In pratica l’associazione “Ferrara Terzo Mondo” con il ricavato dalla gestione del Mercatino dell’Usato di via Guidetti, 28 a Ferrara, riesce a sostenere un centinaio di persone, tutti nuclei familiari in miseria, spesso con la madre e svariati figli. Ma almeno questi bambini, pur nelle enormi difficoltà, hanno un madre e hanno fratelli con cui condividere la lotta quotidiana per sopravvivere. Abbiamo un bravo e onesto referente locale, Zerihun, 32enne insegnante, e null’altro.
Cosa, dunque, potevo propormi? Ancor prima di una risposta razionale, misurando la mia e le nostre possibilità, ho cercato di radunare i ragazzini che incontravo più spesso, ho portato giornalmente una focaccia e una bottiglia d’acqua per ognuno, accompagnati da una piccola offerta in denaro. Poi, con Zerihun, abbiamo organizzato, per gli 11 mesi in cui sono in Italia, un programma quindicinale di incontri nel cortile della mia pensione, dove continuare ad incontrarli e dare loro somme di denaro più consistenti e per cercare di rispondere a loro particolari esigenze. E anche questo è diventato un nostro piccolo progetto. Ora le persone assistite sono diventate 16, compreso una giovanissima madre con un figlioletto di qualche mese.
Ho conosciuto molte storie dei bambini di strada e chi li ha assistiti per molto tempo mi ha confermato che le loro speranze di vita si fermano ai 20/25 anni. Troppo dura, comunque, è la loro vita, anche perché Addis Abeba si trova a 2.500 metri di altezza, la notte è sempre fredda e ancor più lo è nei 3/4 mesi di piogge. L’umidità corrode i loro piccoli corpi malnutriti e il peggiore destino è in agguato.

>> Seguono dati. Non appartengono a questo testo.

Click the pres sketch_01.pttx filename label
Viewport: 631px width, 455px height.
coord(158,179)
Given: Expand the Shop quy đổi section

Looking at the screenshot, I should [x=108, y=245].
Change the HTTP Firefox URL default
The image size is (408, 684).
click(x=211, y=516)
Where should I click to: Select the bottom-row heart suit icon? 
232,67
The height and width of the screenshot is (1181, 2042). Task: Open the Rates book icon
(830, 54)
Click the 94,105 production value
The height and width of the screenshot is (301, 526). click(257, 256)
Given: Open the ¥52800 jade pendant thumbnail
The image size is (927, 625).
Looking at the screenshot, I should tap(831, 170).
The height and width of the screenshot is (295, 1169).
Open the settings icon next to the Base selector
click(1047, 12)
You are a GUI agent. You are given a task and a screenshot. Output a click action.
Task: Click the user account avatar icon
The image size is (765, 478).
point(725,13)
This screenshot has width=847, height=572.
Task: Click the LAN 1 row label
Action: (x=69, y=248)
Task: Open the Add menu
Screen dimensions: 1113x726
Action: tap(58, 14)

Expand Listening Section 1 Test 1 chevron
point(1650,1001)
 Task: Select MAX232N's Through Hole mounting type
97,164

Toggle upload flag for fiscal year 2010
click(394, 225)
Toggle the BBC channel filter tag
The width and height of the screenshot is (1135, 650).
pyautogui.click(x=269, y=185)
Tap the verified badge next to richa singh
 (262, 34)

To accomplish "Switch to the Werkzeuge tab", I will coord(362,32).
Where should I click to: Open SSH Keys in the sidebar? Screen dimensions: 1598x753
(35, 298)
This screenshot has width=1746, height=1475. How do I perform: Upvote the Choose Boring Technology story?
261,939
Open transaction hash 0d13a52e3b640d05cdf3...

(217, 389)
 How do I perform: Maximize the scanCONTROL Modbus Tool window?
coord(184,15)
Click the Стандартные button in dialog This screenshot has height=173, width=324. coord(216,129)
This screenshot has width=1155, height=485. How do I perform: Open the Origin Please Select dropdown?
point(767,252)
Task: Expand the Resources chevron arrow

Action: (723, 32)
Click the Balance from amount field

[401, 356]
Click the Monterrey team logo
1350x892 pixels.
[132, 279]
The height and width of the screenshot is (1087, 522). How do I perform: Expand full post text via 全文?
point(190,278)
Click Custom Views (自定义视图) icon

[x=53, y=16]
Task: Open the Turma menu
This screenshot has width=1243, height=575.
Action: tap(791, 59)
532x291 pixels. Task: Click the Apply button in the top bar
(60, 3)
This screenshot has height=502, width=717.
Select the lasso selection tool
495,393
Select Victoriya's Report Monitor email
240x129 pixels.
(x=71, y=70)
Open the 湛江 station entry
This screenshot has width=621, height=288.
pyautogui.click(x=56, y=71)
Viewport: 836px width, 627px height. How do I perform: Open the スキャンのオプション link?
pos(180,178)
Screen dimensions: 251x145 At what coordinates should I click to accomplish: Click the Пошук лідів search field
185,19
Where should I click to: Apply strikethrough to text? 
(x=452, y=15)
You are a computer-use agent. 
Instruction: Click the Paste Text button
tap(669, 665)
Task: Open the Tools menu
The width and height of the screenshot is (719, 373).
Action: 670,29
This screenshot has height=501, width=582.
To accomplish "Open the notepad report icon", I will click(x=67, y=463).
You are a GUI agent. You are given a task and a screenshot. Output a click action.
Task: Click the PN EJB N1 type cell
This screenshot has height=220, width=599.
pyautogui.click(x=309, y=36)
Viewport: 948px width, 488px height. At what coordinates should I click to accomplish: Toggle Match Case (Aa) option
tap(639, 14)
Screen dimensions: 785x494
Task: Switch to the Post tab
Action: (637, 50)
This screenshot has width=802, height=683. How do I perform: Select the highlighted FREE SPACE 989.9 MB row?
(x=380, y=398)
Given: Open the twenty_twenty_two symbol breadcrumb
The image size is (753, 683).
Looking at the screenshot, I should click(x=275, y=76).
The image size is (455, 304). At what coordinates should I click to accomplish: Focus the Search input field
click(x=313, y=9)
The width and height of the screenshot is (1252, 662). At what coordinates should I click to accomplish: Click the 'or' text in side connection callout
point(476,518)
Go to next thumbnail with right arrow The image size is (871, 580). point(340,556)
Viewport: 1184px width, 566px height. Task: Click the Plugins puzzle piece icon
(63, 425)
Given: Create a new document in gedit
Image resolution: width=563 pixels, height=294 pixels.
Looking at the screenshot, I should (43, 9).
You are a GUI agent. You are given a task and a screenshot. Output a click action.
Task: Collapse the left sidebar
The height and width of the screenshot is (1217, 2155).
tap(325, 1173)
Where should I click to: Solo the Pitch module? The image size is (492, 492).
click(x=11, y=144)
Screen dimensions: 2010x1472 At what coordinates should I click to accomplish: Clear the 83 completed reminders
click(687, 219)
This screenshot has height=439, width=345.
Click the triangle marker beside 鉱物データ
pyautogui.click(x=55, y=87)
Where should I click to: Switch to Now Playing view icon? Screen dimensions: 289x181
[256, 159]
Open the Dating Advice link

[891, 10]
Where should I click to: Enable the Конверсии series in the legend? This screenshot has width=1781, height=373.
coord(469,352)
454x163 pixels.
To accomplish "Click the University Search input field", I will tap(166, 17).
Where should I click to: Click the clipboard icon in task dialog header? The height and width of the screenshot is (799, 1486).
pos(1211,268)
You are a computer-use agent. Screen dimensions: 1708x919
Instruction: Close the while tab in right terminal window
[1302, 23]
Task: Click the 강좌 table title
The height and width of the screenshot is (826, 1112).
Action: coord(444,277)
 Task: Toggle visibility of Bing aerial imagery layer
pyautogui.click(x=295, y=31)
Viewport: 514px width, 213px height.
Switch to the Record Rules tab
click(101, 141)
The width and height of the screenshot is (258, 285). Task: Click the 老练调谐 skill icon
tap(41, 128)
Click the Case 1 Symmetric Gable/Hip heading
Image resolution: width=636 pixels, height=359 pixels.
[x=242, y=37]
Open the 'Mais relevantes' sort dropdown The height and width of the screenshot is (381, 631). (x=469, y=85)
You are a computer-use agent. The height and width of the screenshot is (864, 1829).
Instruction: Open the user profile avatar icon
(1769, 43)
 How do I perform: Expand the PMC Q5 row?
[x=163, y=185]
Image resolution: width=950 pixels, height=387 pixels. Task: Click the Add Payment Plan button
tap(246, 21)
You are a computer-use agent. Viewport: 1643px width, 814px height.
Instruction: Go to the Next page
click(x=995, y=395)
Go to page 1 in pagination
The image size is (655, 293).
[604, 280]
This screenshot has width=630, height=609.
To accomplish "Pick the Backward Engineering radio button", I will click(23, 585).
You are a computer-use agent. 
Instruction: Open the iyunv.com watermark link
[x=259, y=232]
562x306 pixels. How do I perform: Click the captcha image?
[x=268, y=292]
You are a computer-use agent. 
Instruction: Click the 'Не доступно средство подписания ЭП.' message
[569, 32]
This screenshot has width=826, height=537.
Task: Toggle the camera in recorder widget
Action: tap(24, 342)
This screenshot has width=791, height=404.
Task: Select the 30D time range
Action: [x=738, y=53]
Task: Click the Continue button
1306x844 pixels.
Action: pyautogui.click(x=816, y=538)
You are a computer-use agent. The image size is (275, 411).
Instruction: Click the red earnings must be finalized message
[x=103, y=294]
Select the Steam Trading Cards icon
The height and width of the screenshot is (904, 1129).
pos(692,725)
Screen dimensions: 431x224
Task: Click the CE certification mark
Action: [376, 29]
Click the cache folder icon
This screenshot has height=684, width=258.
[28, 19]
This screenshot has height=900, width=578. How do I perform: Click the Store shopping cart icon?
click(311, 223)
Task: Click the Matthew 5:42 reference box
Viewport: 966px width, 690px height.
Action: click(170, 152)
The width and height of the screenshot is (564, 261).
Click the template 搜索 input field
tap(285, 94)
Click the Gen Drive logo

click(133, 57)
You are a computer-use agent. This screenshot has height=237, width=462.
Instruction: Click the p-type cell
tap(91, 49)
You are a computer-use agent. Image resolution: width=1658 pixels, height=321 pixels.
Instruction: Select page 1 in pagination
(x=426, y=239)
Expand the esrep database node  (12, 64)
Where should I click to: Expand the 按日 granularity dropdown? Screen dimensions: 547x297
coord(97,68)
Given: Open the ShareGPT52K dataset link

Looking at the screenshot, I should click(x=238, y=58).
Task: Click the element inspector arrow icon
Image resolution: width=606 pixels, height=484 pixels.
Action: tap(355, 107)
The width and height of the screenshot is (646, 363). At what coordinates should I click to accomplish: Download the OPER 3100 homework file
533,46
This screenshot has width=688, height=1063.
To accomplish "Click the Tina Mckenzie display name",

Nel primo incontro di gruppo, li ho fatti venire nella mia stanza della pensione. Avendo comprato per ognuno un paio di scarpe nuove, ho voluto lavare i loro piedi, sporchi da incrostrazioni di povertà e di girovagari estremi. Loro sorridevano, forse increduli ma poi contenti di un affetto semplice, rigato da lacrime di impotenza sul loro destino. Con minore intensità confronto all’esperienza inimmaginabile di Shlomo, ma che, come una malattia incurabile, non si distaccherà più da me.
Da allora ogni giorno penso a loro, alla mia e alla loro vita. Così lontane e così vicine.